To fix this, let’s add a quick sort within the direction loop:

// The rocks will slide N, W, S, E
for (direction_i, direction) in [Point::NORTH, Point::WEST, Point::SOUTH, Point::EAST]
    .into_iter()
    .enumerate()
{
    // Resort the rocks in the direction we're moving
    platform.round_rocks.sort_by(|a, b| {
        if direction_i == 0 {
            // direction == Point::NORTH
            a.y.cmp(&b.y)
        } else if direction_i == 1 {
            // direction == Point::WEST
            a.x.cmp(&b.x)
        } else if direction_i == 2 {
            // direction == Point::SOUTH
            b.y.cmp(&a.y)
        } else if direction_i == 3 {
            // direction == Point::EAST
            b.x.cmp(&a.x)
        } else {
            panic!("Invalid direction_i: {}", direction_i)
        }
    });

    // Slide each rock once
    // Note: No more `loop` here waiting for them to stop sliding!
    for i in 0..platform.round_rocks.len() {
        // ...
    }
}

It should sort in place, so no more allocation and I tried to (perhaps prematurely) optimize the comparison about which way we’re sorting.

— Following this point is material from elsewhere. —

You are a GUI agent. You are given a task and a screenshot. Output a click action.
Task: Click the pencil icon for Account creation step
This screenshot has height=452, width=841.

Downside: we have to spend the extra time each part of each cycle to sort. Upside, we can remove the actual loop and just go directly to updating each rock!

So, does it help?

$ hyperfine --warmup 3 'just run 14 2-order' 'just run 14 2'

Benchmark 1: just run 14 2-order
  Time (mean ± σ):      1.769 s ±  0.183 s    [User: 1.550 s, System: 0.020 s]
  Range (min … max):    1.621 s …  2.151 s    10 runs

Benchmark 2: just run 14 2
  Time (mean ± σ):      1.909 s ±  0.152 s    [User: 1.651 s, System: 0.019 s]
  Range (min … max):    1.716 s …  2.103 s    10 runs

Summary
  just run 14 2-order ran
    1.08 ± 0.14 times faster than just run 14 2

~8%. So it’s progress, but not much.

Edit 3, Rendering

Much as I’ve now added to , I have rendering!

Here is the solution (for part 2) rendering one frame per cycle:

And here is rendering one frame per subcycle/direction:

Not exactly as I expected, but still pretty fun!